When it comes to evaluating the safety and effectiveness of a drug or medical device, clinical trials are one of the best tools at a consumer's disposal. Data from clinical trials provide specific evidence of the impact a drug or medical device has on the people who use it.In mass torts, however, clinical trial data can be especially helpful, as it can be leveraged by the plaintiff's attorney to prove the plaintiff's claims. In fact, clinical data may even mean the difference between a win and a loss.
About Clinical Trials
A clinical trial is a scientific study designed to explore the effects a specific drug or medical device has when used as intended. For example, the trial may follow a group of people who take a specific medication for several months to determine whether the medication works as intended. These trials also look for side effects or unintended consequences that may be associated with using a certain medication or medical device.
Based on the results of clinical trials, manufacturers decide whether to sell the medication or device tested. They may also use this information to create warning labels that include potential side effects, interactions, and other important information.
How Plaintiffs Can Use Clinical Trial Data
In many cases, plaintiffs will be able to use clinical trial data to their advantage during mass tort litigation. This data may allow plaintiffs to demonstrate the following:
1. Hidden clinical trial data
Manufacturers have a responsibility to be honest about the results of their clinical trials. However, in order to get a drug or medical device cleared by the FDA, manufacturers may hide the negative results of a clinical trial. When plaintiffs discover that data from a clinical trial has not been used properly, they can bring the facts to light in court and provide support for their case. For example, if the clinical trial data includes evidence of potential side effects but the manufacturer failed to disclose this information to the FDA and/or include this information on the product's warning label, plaintiffs can use the data to show negligence.

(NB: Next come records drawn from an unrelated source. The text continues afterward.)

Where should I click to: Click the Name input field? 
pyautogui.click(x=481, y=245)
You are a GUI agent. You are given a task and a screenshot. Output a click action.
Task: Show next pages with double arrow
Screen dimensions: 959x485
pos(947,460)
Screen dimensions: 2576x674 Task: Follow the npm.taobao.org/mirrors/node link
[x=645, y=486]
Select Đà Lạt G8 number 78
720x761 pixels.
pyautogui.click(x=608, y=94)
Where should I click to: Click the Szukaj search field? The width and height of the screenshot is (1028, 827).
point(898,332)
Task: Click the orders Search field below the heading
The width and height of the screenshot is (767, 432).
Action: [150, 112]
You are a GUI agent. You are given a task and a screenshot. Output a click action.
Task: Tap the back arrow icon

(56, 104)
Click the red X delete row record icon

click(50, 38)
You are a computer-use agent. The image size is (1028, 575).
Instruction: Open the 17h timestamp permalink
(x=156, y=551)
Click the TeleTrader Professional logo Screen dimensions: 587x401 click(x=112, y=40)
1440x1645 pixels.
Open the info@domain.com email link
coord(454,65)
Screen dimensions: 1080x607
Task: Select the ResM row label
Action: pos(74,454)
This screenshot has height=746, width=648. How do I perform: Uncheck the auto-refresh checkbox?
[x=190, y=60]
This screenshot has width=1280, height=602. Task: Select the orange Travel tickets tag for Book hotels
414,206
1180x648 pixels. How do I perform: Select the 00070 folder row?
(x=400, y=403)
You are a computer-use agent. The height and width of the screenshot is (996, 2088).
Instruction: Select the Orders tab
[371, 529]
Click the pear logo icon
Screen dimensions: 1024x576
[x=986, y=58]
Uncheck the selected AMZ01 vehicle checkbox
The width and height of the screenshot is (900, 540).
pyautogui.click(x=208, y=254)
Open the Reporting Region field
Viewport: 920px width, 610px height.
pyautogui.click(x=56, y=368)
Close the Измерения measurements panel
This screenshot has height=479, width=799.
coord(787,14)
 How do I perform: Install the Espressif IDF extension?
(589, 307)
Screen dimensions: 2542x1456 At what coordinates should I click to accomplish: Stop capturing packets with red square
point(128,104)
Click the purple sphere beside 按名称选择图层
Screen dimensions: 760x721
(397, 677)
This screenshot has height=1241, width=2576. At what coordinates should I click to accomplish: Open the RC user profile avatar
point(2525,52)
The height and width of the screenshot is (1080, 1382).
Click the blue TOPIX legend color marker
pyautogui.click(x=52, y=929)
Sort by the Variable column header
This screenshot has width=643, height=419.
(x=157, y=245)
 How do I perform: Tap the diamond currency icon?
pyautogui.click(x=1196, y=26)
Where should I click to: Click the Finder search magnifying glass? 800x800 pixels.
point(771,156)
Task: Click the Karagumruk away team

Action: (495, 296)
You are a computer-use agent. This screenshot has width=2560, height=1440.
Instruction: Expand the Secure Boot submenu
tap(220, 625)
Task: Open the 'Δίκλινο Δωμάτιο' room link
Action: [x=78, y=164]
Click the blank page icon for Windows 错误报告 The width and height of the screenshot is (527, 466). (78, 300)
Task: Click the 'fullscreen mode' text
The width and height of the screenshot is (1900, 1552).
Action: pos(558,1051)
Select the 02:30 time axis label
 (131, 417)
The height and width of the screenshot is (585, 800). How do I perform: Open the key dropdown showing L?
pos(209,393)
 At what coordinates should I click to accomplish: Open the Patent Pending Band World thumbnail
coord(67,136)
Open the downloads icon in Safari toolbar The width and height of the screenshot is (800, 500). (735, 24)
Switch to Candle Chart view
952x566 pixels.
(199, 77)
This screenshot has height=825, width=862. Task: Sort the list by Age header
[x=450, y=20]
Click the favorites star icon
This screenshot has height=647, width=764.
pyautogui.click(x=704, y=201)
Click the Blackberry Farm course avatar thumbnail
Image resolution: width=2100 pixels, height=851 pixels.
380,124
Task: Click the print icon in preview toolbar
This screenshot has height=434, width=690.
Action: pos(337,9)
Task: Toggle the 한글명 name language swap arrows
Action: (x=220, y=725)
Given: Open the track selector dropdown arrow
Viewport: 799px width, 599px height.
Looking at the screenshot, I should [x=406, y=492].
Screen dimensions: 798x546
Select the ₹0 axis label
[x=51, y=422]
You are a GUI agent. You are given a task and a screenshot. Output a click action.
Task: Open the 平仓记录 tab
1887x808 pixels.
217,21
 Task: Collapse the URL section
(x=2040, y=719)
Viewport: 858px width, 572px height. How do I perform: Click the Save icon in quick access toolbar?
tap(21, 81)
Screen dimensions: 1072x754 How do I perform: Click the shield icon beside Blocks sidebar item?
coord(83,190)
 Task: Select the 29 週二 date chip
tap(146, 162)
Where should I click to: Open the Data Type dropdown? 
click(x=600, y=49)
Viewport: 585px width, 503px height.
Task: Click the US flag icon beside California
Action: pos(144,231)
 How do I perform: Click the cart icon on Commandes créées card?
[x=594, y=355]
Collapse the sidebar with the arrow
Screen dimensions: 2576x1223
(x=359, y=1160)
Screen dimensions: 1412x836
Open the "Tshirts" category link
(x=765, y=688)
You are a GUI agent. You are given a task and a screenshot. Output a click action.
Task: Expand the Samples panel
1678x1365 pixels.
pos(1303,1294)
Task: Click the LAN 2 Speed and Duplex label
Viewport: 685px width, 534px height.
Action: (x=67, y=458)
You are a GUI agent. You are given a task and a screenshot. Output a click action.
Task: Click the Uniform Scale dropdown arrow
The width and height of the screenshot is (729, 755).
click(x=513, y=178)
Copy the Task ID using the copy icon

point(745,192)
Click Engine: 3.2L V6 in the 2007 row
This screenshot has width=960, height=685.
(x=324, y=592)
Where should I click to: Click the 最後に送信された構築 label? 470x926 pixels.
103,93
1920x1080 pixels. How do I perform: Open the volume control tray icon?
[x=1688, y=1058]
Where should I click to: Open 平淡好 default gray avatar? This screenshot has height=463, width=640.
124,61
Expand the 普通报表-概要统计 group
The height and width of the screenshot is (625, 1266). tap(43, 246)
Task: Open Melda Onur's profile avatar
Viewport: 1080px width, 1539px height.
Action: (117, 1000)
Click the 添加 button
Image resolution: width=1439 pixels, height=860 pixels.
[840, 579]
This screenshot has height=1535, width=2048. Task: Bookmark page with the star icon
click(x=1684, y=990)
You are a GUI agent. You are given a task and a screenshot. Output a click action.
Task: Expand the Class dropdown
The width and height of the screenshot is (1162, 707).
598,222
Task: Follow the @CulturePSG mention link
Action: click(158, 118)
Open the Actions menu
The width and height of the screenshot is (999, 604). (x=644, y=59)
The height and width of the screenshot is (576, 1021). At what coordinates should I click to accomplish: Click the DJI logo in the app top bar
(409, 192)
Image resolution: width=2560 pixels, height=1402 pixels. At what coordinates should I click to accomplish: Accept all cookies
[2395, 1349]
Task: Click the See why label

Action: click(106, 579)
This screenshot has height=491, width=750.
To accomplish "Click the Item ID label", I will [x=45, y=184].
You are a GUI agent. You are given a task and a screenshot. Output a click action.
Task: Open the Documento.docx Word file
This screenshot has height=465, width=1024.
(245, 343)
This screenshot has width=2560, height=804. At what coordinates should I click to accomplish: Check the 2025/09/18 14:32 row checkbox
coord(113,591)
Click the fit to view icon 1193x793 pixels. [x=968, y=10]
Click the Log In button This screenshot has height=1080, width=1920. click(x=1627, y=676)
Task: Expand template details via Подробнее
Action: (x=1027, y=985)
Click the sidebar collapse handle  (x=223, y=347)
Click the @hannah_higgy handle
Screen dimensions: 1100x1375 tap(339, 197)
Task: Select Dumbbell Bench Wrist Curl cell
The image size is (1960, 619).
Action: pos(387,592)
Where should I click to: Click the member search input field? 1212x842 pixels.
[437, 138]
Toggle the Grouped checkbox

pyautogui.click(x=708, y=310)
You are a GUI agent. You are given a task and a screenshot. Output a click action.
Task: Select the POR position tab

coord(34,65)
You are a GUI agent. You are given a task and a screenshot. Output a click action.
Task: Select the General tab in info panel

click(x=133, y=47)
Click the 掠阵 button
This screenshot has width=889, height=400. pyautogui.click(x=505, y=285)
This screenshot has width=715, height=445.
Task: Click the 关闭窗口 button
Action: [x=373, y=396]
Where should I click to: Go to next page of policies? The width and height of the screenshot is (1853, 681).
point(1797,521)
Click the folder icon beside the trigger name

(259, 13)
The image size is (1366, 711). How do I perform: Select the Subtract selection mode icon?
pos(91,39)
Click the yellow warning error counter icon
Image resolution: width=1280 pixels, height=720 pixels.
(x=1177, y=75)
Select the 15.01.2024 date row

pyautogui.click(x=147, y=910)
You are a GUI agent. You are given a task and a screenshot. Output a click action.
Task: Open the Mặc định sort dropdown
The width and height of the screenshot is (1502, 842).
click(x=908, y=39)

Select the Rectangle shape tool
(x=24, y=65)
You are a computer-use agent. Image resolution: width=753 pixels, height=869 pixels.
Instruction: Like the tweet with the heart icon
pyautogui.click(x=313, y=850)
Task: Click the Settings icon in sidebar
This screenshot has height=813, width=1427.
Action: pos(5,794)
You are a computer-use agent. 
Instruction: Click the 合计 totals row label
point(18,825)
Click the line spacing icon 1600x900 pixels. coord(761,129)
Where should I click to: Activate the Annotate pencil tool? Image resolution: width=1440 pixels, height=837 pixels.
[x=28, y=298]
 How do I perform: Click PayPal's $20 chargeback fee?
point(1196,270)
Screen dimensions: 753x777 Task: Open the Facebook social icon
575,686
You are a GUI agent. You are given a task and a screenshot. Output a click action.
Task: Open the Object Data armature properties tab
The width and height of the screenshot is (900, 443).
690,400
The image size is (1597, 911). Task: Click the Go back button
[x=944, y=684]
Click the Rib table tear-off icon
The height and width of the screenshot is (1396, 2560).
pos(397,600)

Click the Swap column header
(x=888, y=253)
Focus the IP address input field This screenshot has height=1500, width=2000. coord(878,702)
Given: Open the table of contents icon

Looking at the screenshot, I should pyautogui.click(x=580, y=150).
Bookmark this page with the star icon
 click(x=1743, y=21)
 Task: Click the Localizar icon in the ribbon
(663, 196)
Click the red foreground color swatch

2. Failure to conduct appropriate clinical trials
In some cases, manufacturers may not conduct appropriate clinical trials at all. Manufacturers may be more focused on getting a drug or medical device approved, or they may simply be concerned about receiving unfavorable results. If plaintiffs can show that the manufacturer did not conduct the proper testing to uncover potential risks, the court is more likely to see the manufacturer as negligent.
3. Misrepresented clinical trial data
Manufacturers sometimes twist or misrepresent clinical trial data to make medications or medical devices appear safer and/or more effective than they actually are. If plaintiffs can prove misrepresentation of data, they have a better chance of winning the case.
The Bottom Line
Clinical trials are essential and beneficial for manufacturers and consumers alike, but the resulting data can be a critical component in mass tort litigation. When representing plaintiffs in any mass tort case, be sure to explore the possibility of using clinical data to the plaintiffs’ advantage.